On the other hand, if you take the average price for a single plant into consideration (in my area between 4 and 10 bucks, depending on size, thickness and species), I can't help but think there must be a downside to this deal.

Also, what on earth would you do with *200* plants???
















*_Moved to Aquatic Plant Forum_*


----------



## DOWNBEAT (Oct 8, 2004)

Im sorry... I keep posting things up in the wrong forums. hehe


----------



## weezplz (Oct 18, 2004)

Judazzz said:


> Less than a buck per plant?

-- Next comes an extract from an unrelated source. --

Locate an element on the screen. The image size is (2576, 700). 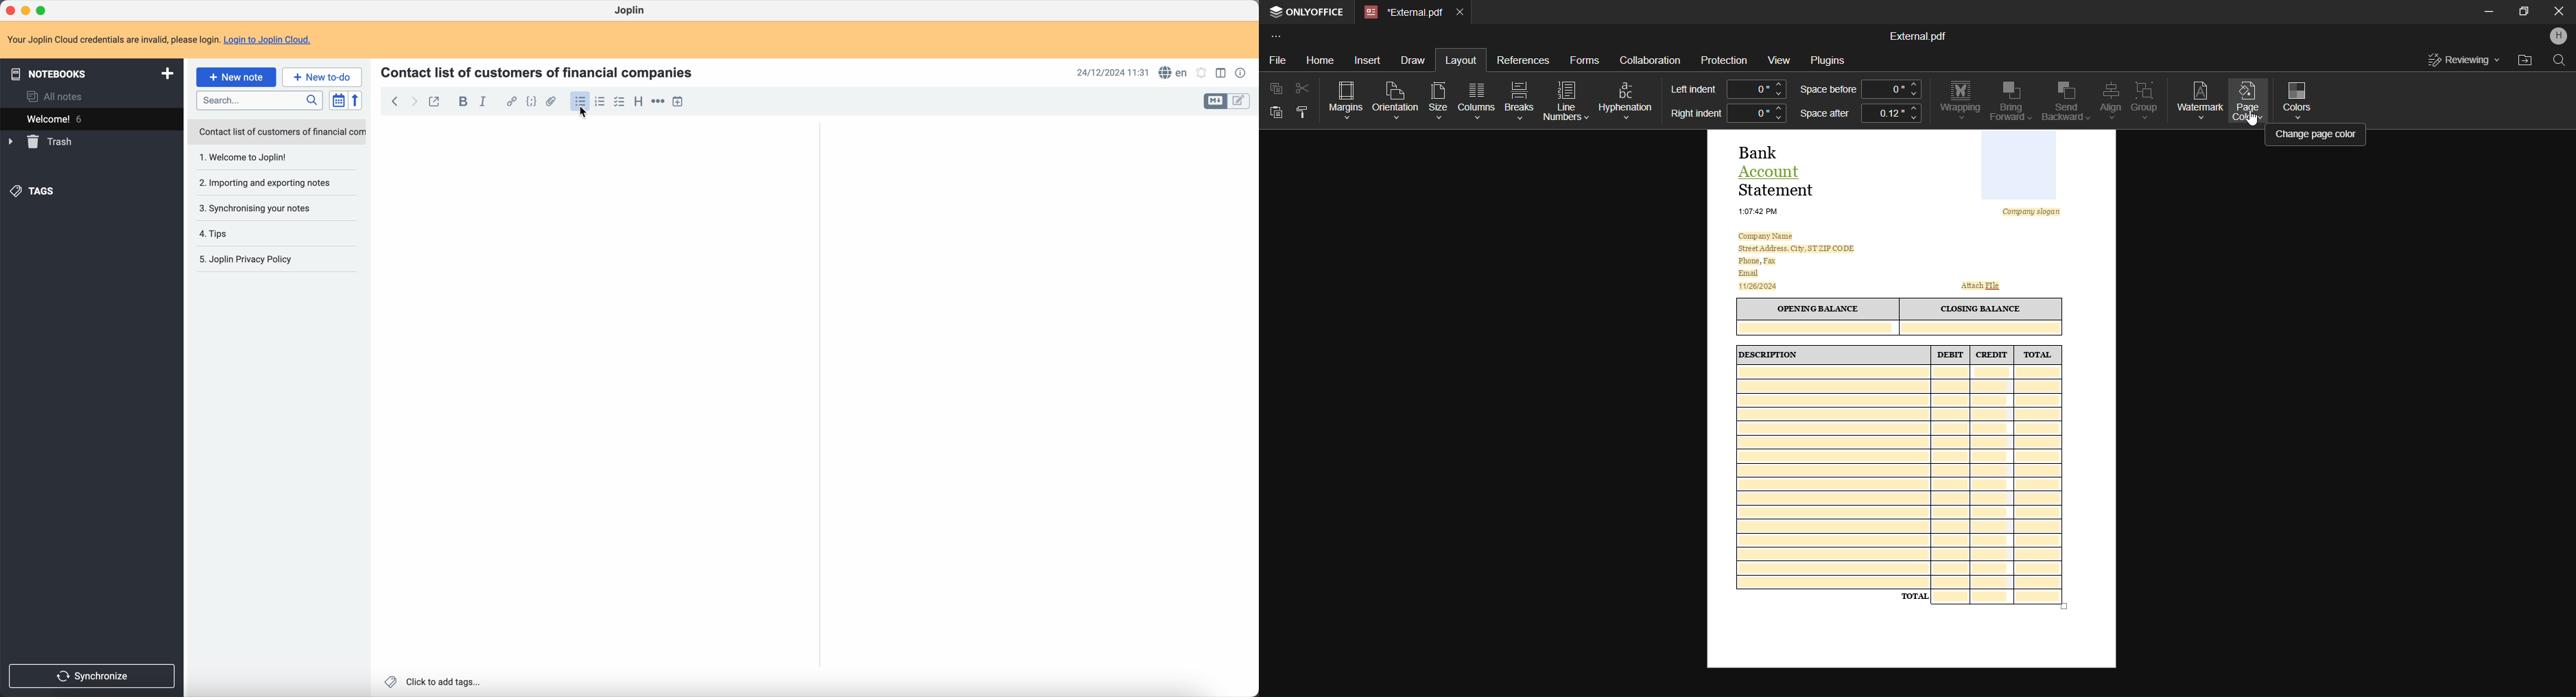
Line Numbers is located at coordinates (1567, 100).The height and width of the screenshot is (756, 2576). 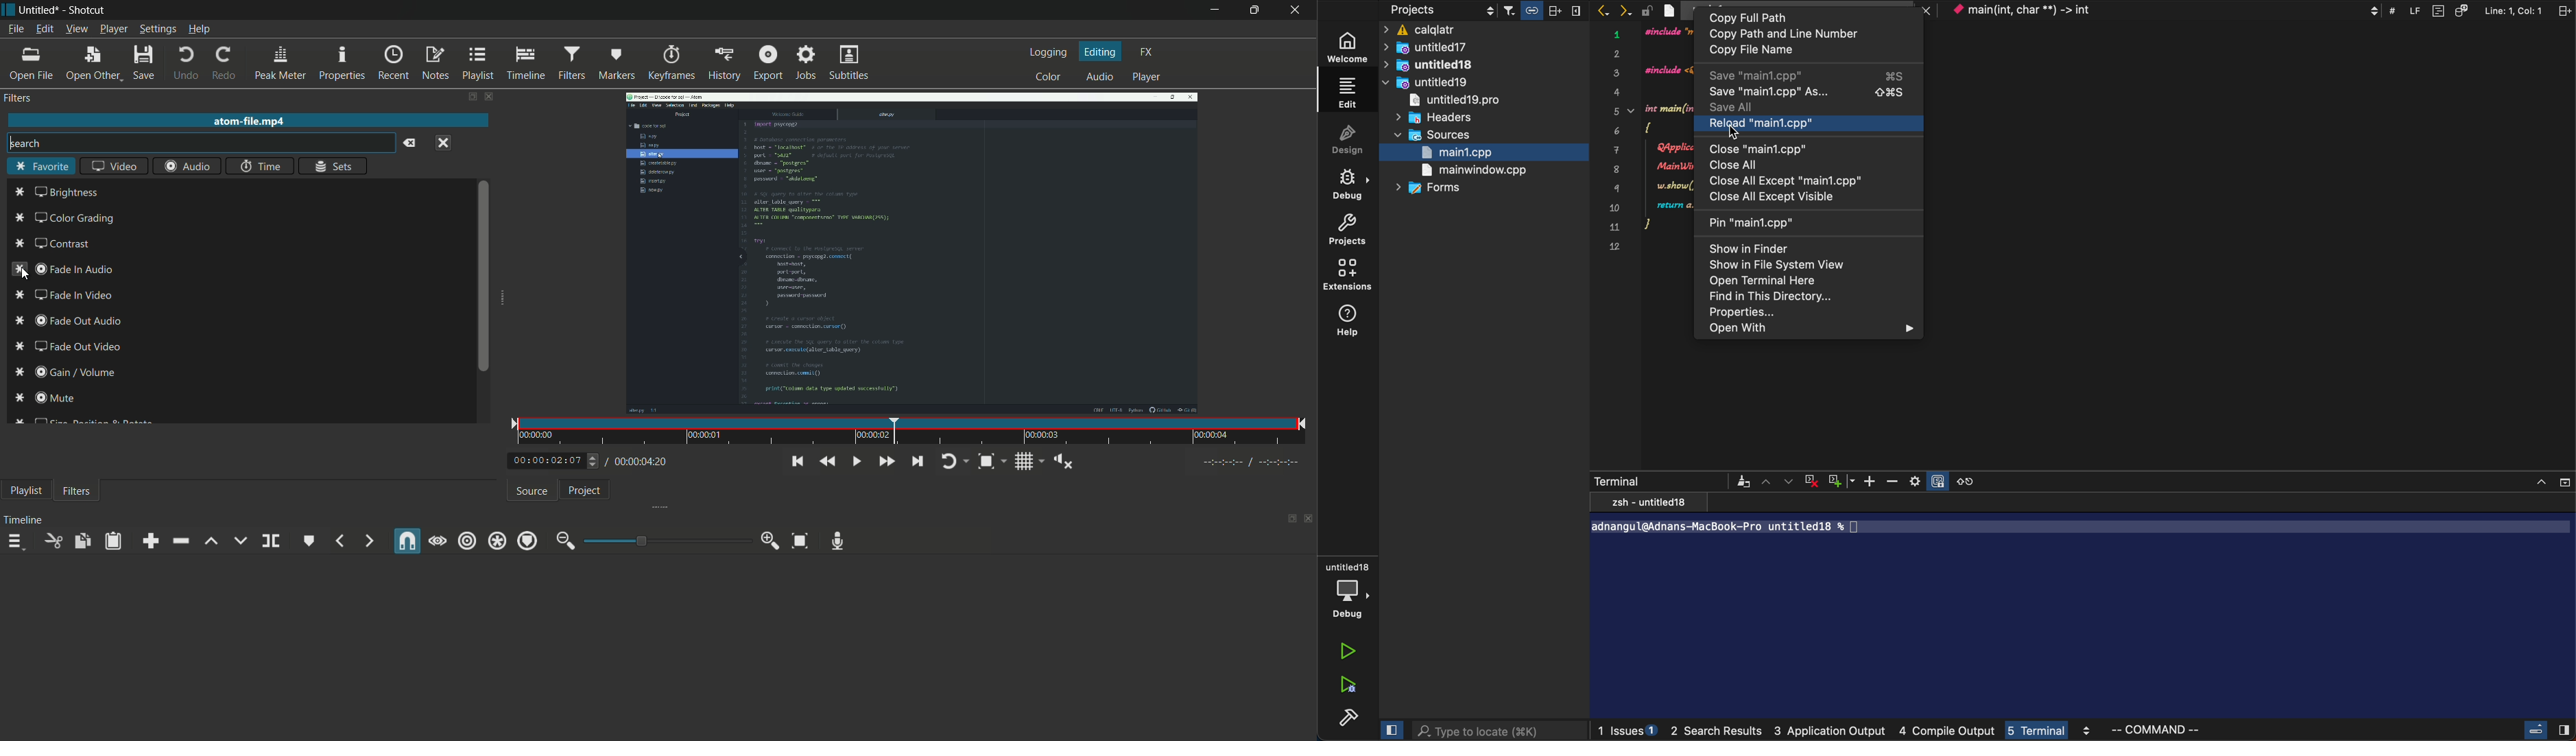 I want to click on zoom out, so click(x=1894, y=482).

Sounds like a fair deal to me.
> 
> On the other hand, if you take the average price for a single plant into consideration (in my area between 4 and 10 bucks, depending on size, thickness and species), I can't help but think there must be a downside to this deal.
> 
> ...


good points


----------



## piranhafreak007 (Oct 20, 2004)

my tank is in the basement, so if i were to get live plants would they die due to NO sunlight exposure down there??? curious


----------



## Gumby (Aug 13, 2004)

Judazzz said:


> Also, what on earth would you do with *200* plants???
> 
> 
> 
> ...


I'd get Takashi Amano on yo ass


----------



## Gumby (Aug 13, 2004)

piranhafreak007 said:


> my tank is in the basement, so if i were to get live plants would they die due to NO sunlight exposure down there??? curious
> [snapback]784790[/snapback]​


Nah man my 125 is in the basement too. Just get some high intensity lighting and you'll be fine. Regular flouros are not enough for ALL plants. Go with power compact lighting and some 6700K bulbs.


----------



## piranhafreak007 (Oct 20, 2004)

Gumby said:


> Nah man my 125 is in the basement too. Just get some high intensity lighting and you'll be fine. Regular flouros are not enough for ALL plants. Go with power compact lighting and some 6700K bulbs.
> [snapback]784799[/snapback]​


your the man thanks bud


----------



## Husky_Jim (May 26, 2003)

As i saw from the plant list,the plants offered in the pakage are medium maintenance so if you provide them sufficient lightingand nessecary nutrients they will br fine!!!!


----------



## DOWNBEAT (Oct 8, 2004)

Thanks for all the info guys! I ended up getting a medium size one. It comes with 100 plants instead of 200. It should keep me busy with my 125, 55, and 30 gallon tanks. Thanks again!


----------